A little over a year ago, my vision changed again. I looked up at a street light and it was five times its size - starred out in dazzling points of Light. I looked down the stretch of quiet winter street, every light a shimmering star. Traffic lights, wide soft spheres of red, yellow, green. This was a bridge too far for my brain and, since that day, I’ve not been able to be in a car at night, as a driver or as a passenger, without covering my eyes for the duration of the trip. The consequence for looking at the Light in the dark is a neurological scramble of unrelenting nausea, a surge in the flashing light, and a migraine that lasts for days. I’ve learned to yield, I’ve learned to adapt, I’ve learned to ask for help, I’ve learned to track the sun as if my safety depends on it. Every day by sundown, I must be home, or with someone who can bring me home, or prepared to spend the night wherever I am.

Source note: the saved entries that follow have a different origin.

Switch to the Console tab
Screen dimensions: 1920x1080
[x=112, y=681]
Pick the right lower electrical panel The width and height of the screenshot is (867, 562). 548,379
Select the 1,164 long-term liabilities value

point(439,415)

The solstices have taken on such significance to me in this time. At the peak of Summer solstice I felt a tiny fear: each day my world would get a little smaller, the restriction just a little tighter, my tether just a little closer to home. The invitation into the long stretch of quiet, a little longer. I’ve been grateful, in a way, to be so closely woven with the Light. I cherish the quiet nights in my home, the ways the Sky and I are in the same rhythm. Tonight, though, tonight, profound relief. Joy close to tears, that the longest night is upon us. I sit with a candle made by a dear friend lit beside me, smelling the warm wax, feeling the soft texture of its candle body, admiring the heat and the ritual and the tiny prayer, so, so grateful that tomorrow, there will be just a little more Light. Each day, like the Sun, I will be able to be outside of my celestially-woven home for just a few more minutes.

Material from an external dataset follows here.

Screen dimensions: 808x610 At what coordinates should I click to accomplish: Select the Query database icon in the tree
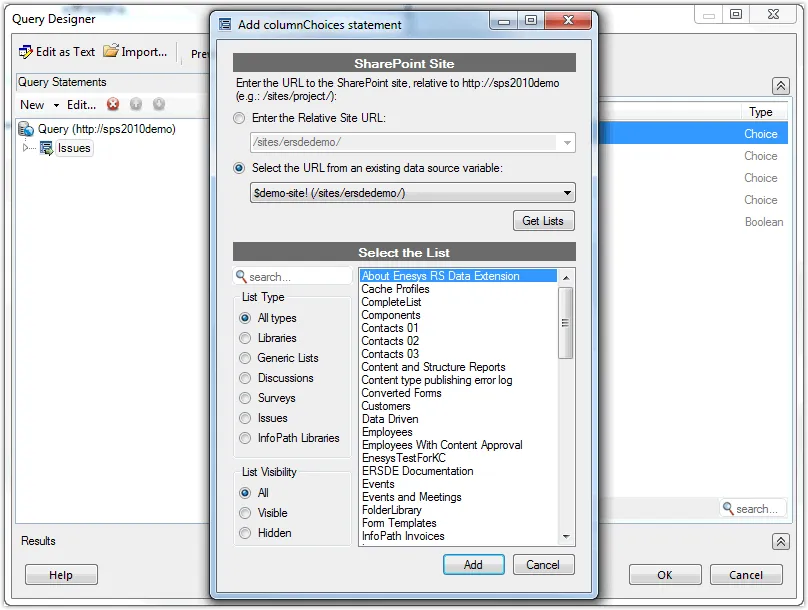click(27, 129)
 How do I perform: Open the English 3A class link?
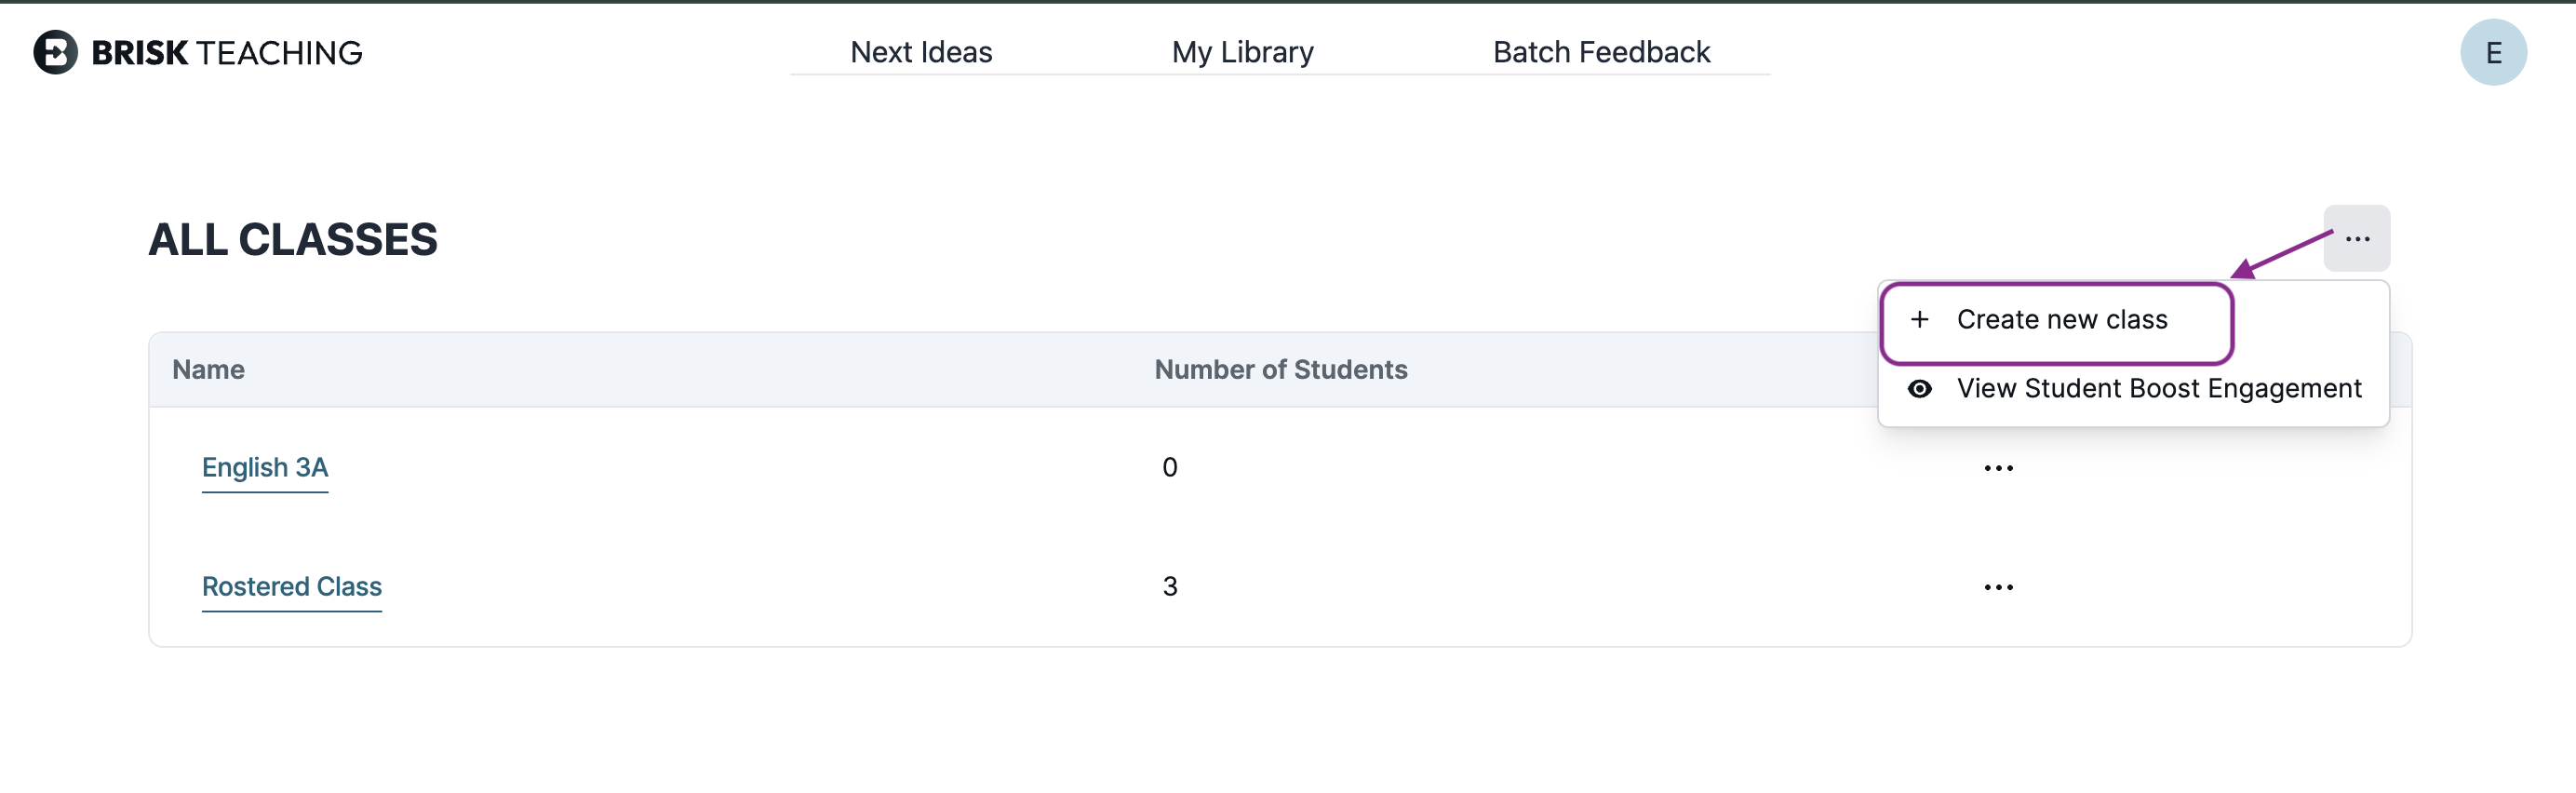tap(264, 467)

Navigating the world the past year, I’ve spent a good amount of time with my eyes closed. In the car, I blindfold myself with hoodies and hats, sometimes scarves tied around my face. Tonight I observed the Solstice with my sweetheart on a tiny island accessible by road. Paper bag lanterns lined the edge of the shore and the sun set, rich and orange, across the soft, still sea. It was completely dark by the time we turned for home. Cars drove along the road, lanterns lit, children with flashlights, I tried to cover my eyes and navigate by myself. Instead, they reached out their hand and said “I can lead you.” In exchange for trying to use my vision, making my way forward by half-looking to the side, flashes of light slipping in through my fingers and hitting me in the stomach, I got the Solstice gifts of feeling my hand in theirs; warm and capable and caring, my feet connected to the ground, the winter air on my face, the smell of seaweed and sand and the incoming tide. Their honey-soft voice telling me about the people they saw, the things that they thought would bring me delight.
The gifts that come in the Dark.
The gifts that come when we close our eyes and turn to other ways of perceiving.
The gifts that come when we draw all of our senses within, and perceive the Truth that remains.
Happy Longest Night, Happy Return of the Light, Solstice Blessings to you All.